India’s 1.3 billion people have access to only about 4% of the world’s water resources, and farmers consume almost 90% of the groundwater water available. As global temperatures rise and overuse of water depletes existing resources, the threat to lives and businesses in Asia’s third-largest economy is projected to grow.

Water shortages are already acute: nearly half the country’s population faces high-to-extreme water stress and about 200,000 die each year due to inadequate access to safe water. Stoked by climate change, the water crisis has forced Prime Minister Narendra Modi’s government to try and turn around decades of established farming practices and convince the country’s most powerful voting bloc to change the crops they plant. Water-guzzlers like rice and wheat are out, corn and pulses are in.

On a scorching summer day in northern India, Ajay Singh sat next to his water pump and scanned his 10 acres of farmland. He once used to grow rice each season to bring in about 150,000 rupees ($2,000) a year, well above the average income in the world’s second-most populous country.

Now on six acres he’s cultivating pearl millet, cow peas, bottle gourd and corn — crops that consume about 80% less water than rice, and also use less labor, fertilizer and electricity. While a water conservation program pays him 7,000 ($93) rupees per acre to plant them, it’s still a gamble: Unlike rice, which the government always buys at a set price, these crops have no guaranteed market.

“I am taking this risk because I have a passion to leave enough water for future generations,” Singh said from his farm in Karnal, an area a few hours drive north of the capital, New Delhi.

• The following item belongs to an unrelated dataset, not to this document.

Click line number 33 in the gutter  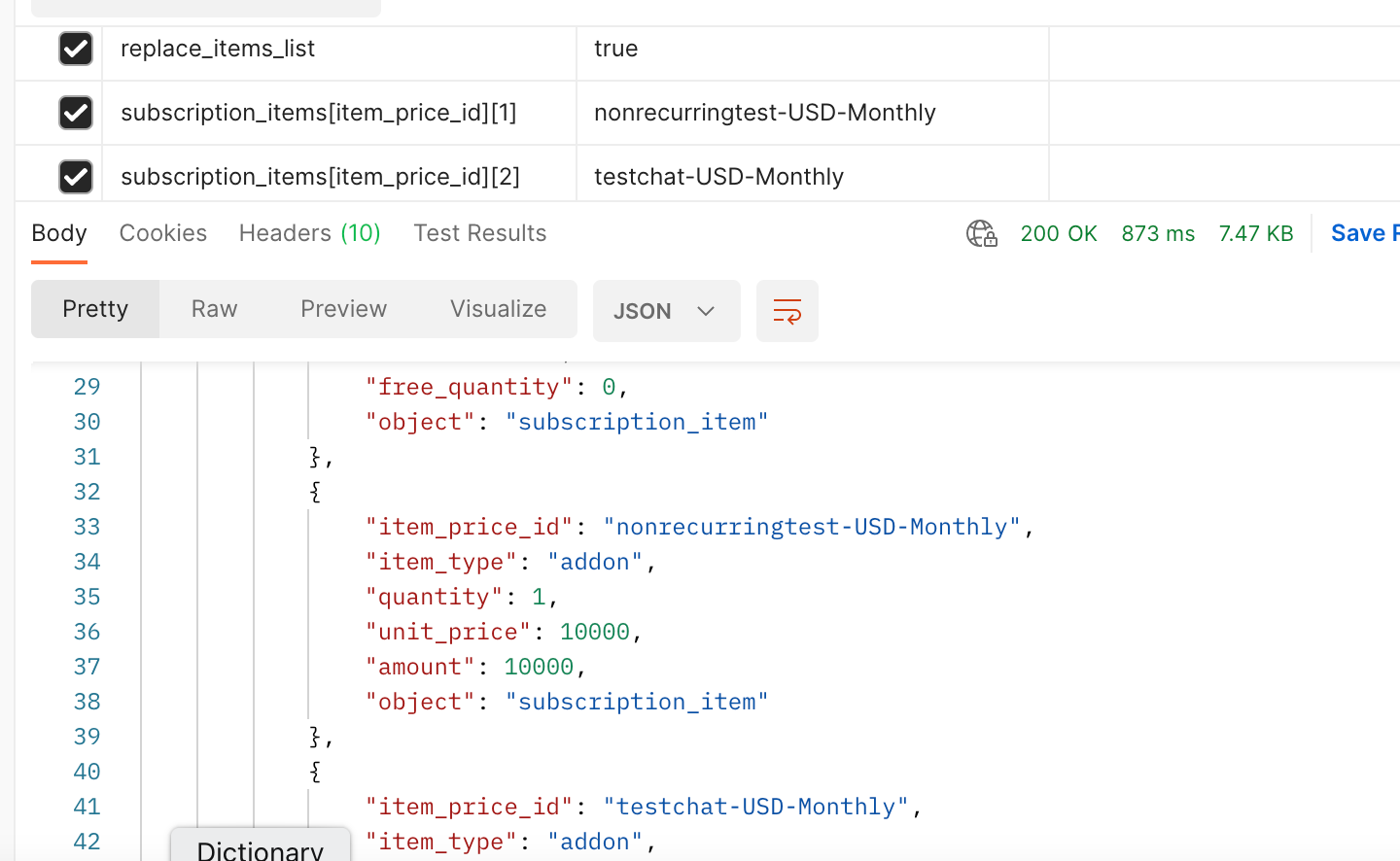87,527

For Modi, pushing farmers to change is risky business because of their sheer numbers and political power. Farm income is untaxed in the South Asian nation, and water and electricity are heavily subsidized. Lowering the minimum price at which the government buys food grains from farmers could also backfire at the polls.

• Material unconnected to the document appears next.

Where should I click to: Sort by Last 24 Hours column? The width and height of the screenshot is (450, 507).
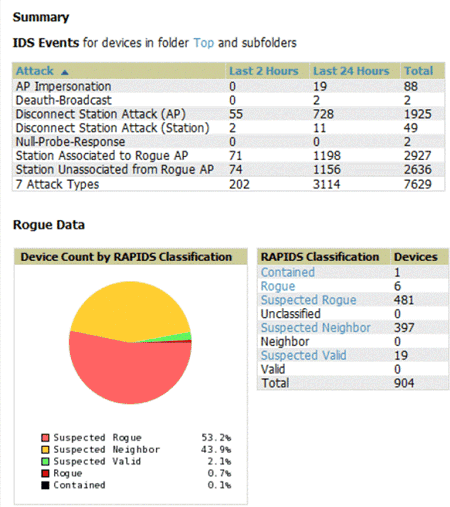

If the program in Karnal is any indicator, the task isn’t going to be easy. Few farmers in the rice-growing district, where the water table has been declining by 0.7 meter every year, are keen to experiment with new crops. In its first year in Haryana the project anticipates around 100,000 hectares (247, 105 acres) would switch to alternate crops — but that’s only about 7% of the land used for rice cultivation in the northern state.

Farmers love rice and wheat primarily because of stable prices and assured state purchases. These two staples, along with another thirsty crop, sugar cane, are grown in 40% of the country’s gross farmed area but consume about 80% of its irrigation water. Corn and millets may use less water, but their price stability is unproven.

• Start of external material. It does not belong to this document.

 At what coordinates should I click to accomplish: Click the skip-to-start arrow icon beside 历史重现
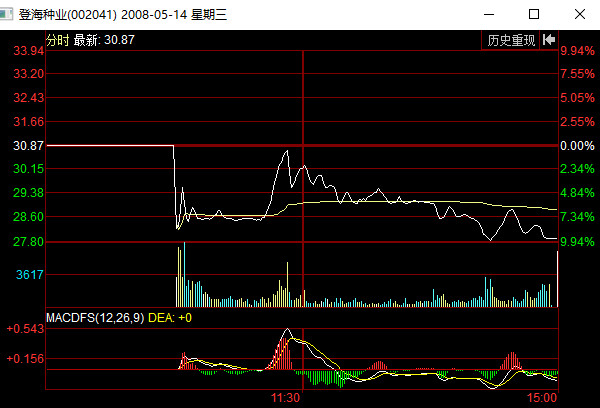pos(549,40)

In the long run, experts say water shortages will make crop diversification an inevitability. Currently India is the world’s biggest extractor of groundwater — more than China and the U.S. combined — accounting for almost a quarter of the total extracted globally. Between 2000 and 2017 its groundwater depletion increased by as much as 23%.

But the change needs to be carefully managed, said Aditya Pratap Dabas, deputy director agriculture and the officer managing the Karnal project. “Changing the farmers’ mindset is the main challenge in implementing the program.”

Besides Haryana, some other states have indirect programs to motivate farmers to move to less water intensive crops. Northern Punjab, a major producer of wheat and rice, is offering cash incentives to farmers who use less electricity to extract ground water. In Maharashtra, home to the financial hub Mumbai, farmers are encouraged to use drip irrigation for sugarcane cultivation.

But for Mahavir Sharma, a 63-year-old farmer in Karnal, it was water scarcity in his part of Haryana that pushed him to start experimenting with corn on four of his 19 acres.

“I have seen in my own experience how rapidly the water level has fallen — it’s now our biggest problem,” Sharma said. “Our work will motivate others. People will realize every drop matters.”